Pertanyaan Gama spontan membuat garis-garis halus tampak pada kening Kirana. "Maksudnya, Pak?"

Raja terkekeh. "Gama punya kebiasaan jalan sambil tidur, siapa tahu saja saat dia begitu salah masuk ke kamar kamu," sahutnya setengah bercanda.

Kirana menggeleng seraya tersenyum kecil. Dia sangat yakin jika Gama mendengar, pria itu akan berang. "Nggak kok, Pak. Pak Gama baik-baik aja."

"Syukurlah kalau begitu." Raja tersenyum lalu melangkah mendekati sofa.

Namun, belum sempat pria itu menyesap minumannya, pintu ruang terbuka dan sosok Gama juga sekretarisnya muncul. Dia menatap sengit Kirana dan Raja berganti.

"Sedang apa kalian di sini?" tanya dia terlihat jengkel. "Ini ruang kerja bukan tempat mesum."

Kirana terperanjat mendengar ucapan Gama. Bagaimana bisa Gama berpikir begitu?

"Pak, maaf. Pak Raja sedang menunggu Bapak," ujar Kirana meluruskan tentang kehadiran Raja di ruangan ini.

Gama tampak tak peduli dan bergerak menuju meja kerjanya diikuti sekretarisnya. Kirana bisa melihat sekretaris bernama Lita itu meletakkan sebuah dokumen ke atas meja. Lalu dia pamit undur diri. Dan Kirana berpikir untuk segera pergi juga dari ruangan ini. Atmosfernya mendadak kurang baik.

"Maaf, Pak. Saya permisi."

Gama membiarkan Kirana keluar. Mata tajamnya langsung menghardik Raja yang tampak masih santai dengan cangkir tehnya.

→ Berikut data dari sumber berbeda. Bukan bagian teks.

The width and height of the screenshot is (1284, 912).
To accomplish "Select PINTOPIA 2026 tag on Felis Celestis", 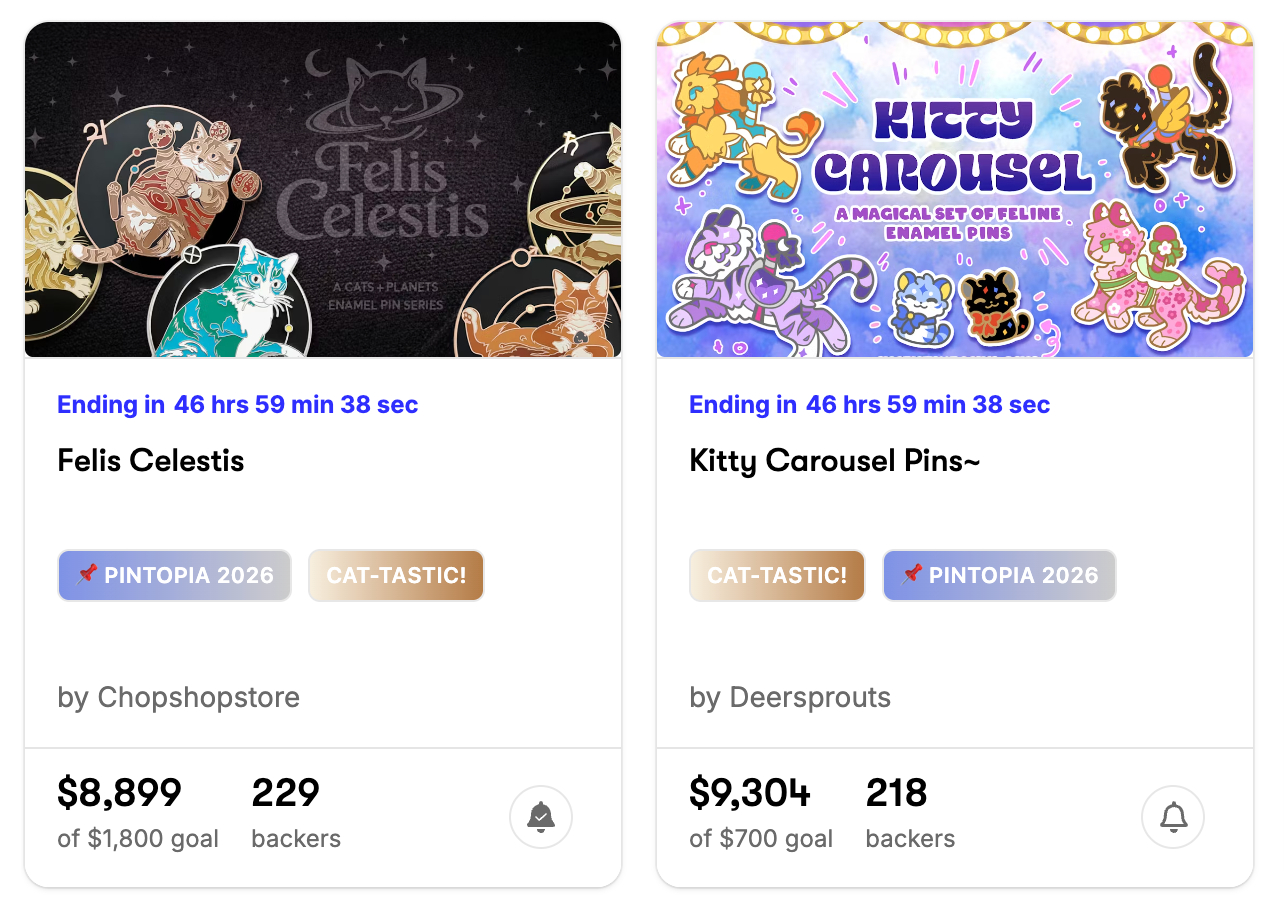I will point(175,575).
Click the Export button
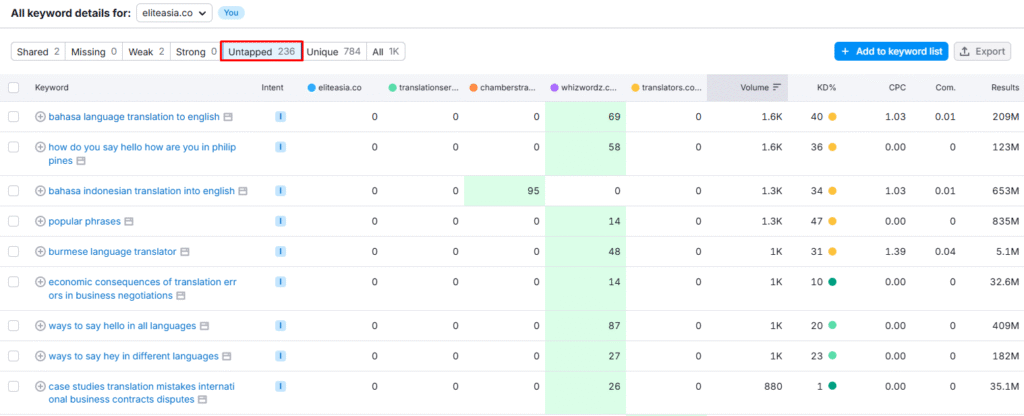This screenshot has width=1024, height=416. [x=982, y=51]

"Teh buatan asisten kamu enak juga. Beruntung sekali kamu dilayani dia," ucap Raja menaruh kembali cangkir teh ke atas meja.

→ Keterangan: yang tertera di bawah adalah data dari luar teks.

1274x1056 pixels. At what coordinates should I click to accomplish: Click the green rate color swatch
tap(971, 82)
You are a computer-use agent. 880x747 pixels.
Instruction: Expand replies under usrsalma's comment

"Nggak usah banyak basa-basi. Mau apa kamu datang?" tanya Gama. Dia paling malas beramah tamah dengan kakak tirinya itu.

Wajah rileks akibat pertemuannya dengan Kirana sontak menghilang, berganti dengan wajah tegang yang Raja tunjukkan. Dia beranjak berdiri mendekati meja kerja Gama.

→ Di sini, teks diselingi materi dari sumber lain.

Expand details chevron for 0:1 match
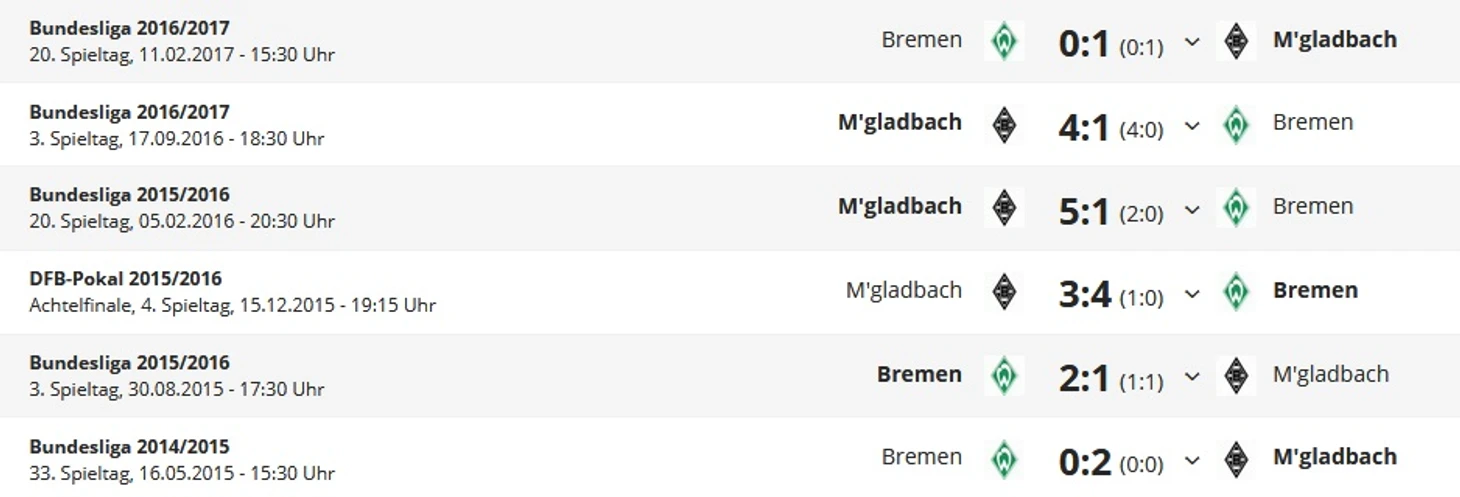This screenshot has width=1460, height=497. pos(1192,43)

"Kenapa kamu tidak hadir di undangan makan malam ayah? Kamu tahu ayah sangat kecewa?"

Gama mendesah bosan. "Apa itu penting? Ada atau tidak adanya aku bukannya acara makan kalian berjalan dengan baik."

Raja menggeram, terlihat sangat kesal. "Berhenti bersikap kekanak-kanakan Gama. Kamu tidak kasihan sama Ayah yang sudah sakit-sakitan?"

Gama mengangkat wajah tak kalah kesal. "Kekanakan? Mana ada orang yang kekanakan bisa membangun perusahaan sebesar ini?" kedua tangannya merentang jumawa. Menunjukkan pada kakak tirinya bahwa dia tidak suka diremehkan. "Aku nggak peduli soal ayah. Bukannya sudah ada ibumu yang selalu menemaninya dari dulu, dari ibuku masih hidup."

Kedua tangan Raja sontak mengepal di sisi-sisi tubuhnya mendengar ucapan sang adik tiri. Dia teramat kesal jika Gama mengungkit hal yang dulu-dulu. Raja sudah cukup tahu apa yang dilakukan ibunya dulu tidak benar. Tapi, dia tidak bisa mengubah takdir. Semua sudah terjadi, dan suka atau tidak, mereka itu bersaudara, meski dari ibu yang berbeda.

______

No edit. Maaf buat segala typo wkwk.